_Document excerpt_.
We have employed two distinct HSV-based strategies designed to disrupt TRPV1 signaling. The first of these involved a dominant-negative approach to target protein kinase C-ɛ (PKCɛ), an isoenzyme in PANs that appears to serve as the penultimate target downstream from an array of pronociceptive mediators including bradykinin, endothelins and proteases.47 Although there is evidence that activation of PKCɛ is involved in the regulation of other channels such as NaV1.8 thought to play a critical role on chronic pain states,47 the link between this PKC isoform and TRPV1 has been most firmly established. PKCɛ phosphorylates TRPV1 at residues S502 and S80048, 49, 50 resulting in a receptor sensitization which is thought to play a critical role in thermal hypersensitivity observed in the presence of inflammation,3 bladder cystitis51 and diabetic neuropathy.45 We employed an HSV vector expressing a dominant-negative form of PKCɛ (vector vHDNP) that is unable to phosphorylate TRPV1 but can compete for binding sites with native PKCɛ.52 Infection of DRG neurons with vHDNP in vitro reduced capsaicin (CAPS)-evoked current amplitudes, enhanced TRPV1 desensitization rates and attenuated the ability of phorbol ester to sensitize TRPV1. Importantly, although targeted infection of DRG neurons innervating the rat hindpaw with vHDNP resulted in a small but significant increase in the paw withdrawal latency to noxious thermal stimuli, CAPS-induced thermal hyperalgesia was virtually eliminated in these rats.52

The second approach was more specific for TRPV1 and involved a dominant-negative inhibitor of TRPV1 referred to as poreless TRPV1.53 In vitro studies using mixed infections with an HSV vector expressing wild-type TRPV1 (vector vTTHR) and an HSV vector expressing the poreless TRPV1 (vector vHP) demonstrated reduced responsiveness to CAPS with a subsequent reduction in calcium influx as measured by cobalt assay.53 This suggested that the poreless TRPV1 subunit coassembled with wild-type receptor subunits creating a defective channel. This was further demonstrated in vivo where mice injected with vTH in their hindpaw demonstrated a significant decrease in thermal sensitivity (Figure 3). Experiments are ongoing to determine the efficacy of this construct in models of chronic inflammatory and neuropathic pain.

Figure 3
figure3

Inhibition of chronic pain signaling using the defective transient receptor potential vanilloid type 1 (TRPV1) channel ‘poreless’. Mice injected with a herpes simplex virus (HSV) vector expressing a poreless form of TRPV1 demonstrate decreased sensitivity to thermal pain. Male C57Bl/6 mice were injected subcutaneously into the right rear hindpaw with 1 × 107 plaque-forming units of either a control vector (DAP0, N=4) or a vector expressing a poreless TRPV1 (vHP, N=4). One week later, thermal response was assessed by placing each mouse into a plexiglass enclosure on a glass surface maintained at 30 °C. After a 15 min accommodation period, a light beam was focused onto the midplantar area of each hindpaw and the amount of time it took each animal to move its paw from the heat source was measured. The average of three trials per hindpaw for each animal was used to determine each animal's thermal response. Values represent mean±s.e.m.

_Data provided_.
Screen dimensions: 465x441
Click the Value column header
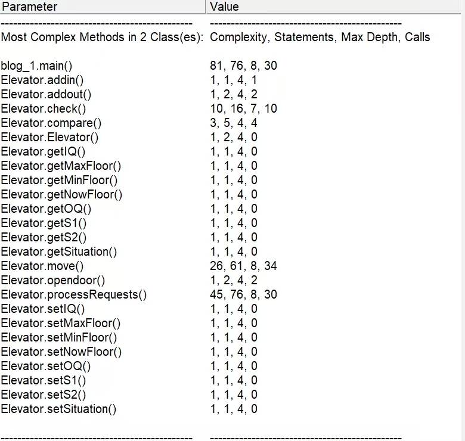pyautogui.click(x=334, y=7)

_Study questions_.
A) Print the part of the TRPV1 excerpt from "The second approach" to "and neuropathic pain.".
B) In the TRPV1 excerpt, what temperature was the glass surface kept at during the thermal response test?
C) According to the TRPV1 excerpt, what evidence suggested that the poreless TRPV1 subunit coassembles with wild-type subunits? Explain in one to three sentences.
You can set the data aside.

_Answers to this exercise_.
A)
The second approach was more specific for TRPV1 and involved a dominant-negative inhibitor of TRPV1 referred to as poreless TRPV1.53 In vitro studies using mixed infections with an HSV vector expressing wild-type TRPV1 (vector vTTHR) and an HSV vector expressing the poreless TRPV1 (vector vHP) demonstrated reduced responsiveness to CAPS with a subsequent reduction in calcium influx as measured by cobalt assay.53 This suggested that the poreless TRPV1 subunit coassembled with wild-type receptor subunits creating a defective channel. This was further demonstrated in vivo where mice injected with vTH in their hindpaw demonstrated a significant decrease in thermal sensitivity (Figure 3). Experiments are ongoing to determine the efficacy of this construct in models of chronic inflammatory and neuropathic pain.

B) 30 °C.

C) In vitro, mixed infections with an HSV vector expressing wild-type TRPV1 (vTTHR) and one expressing poreless TRPV1 (vHP) reduced responsiveness to CAPS. They also reduced calcium influx as measured by cobalt assay. This suggested that the poreless subunit coassembled with wild-type subunits to create a defective channel.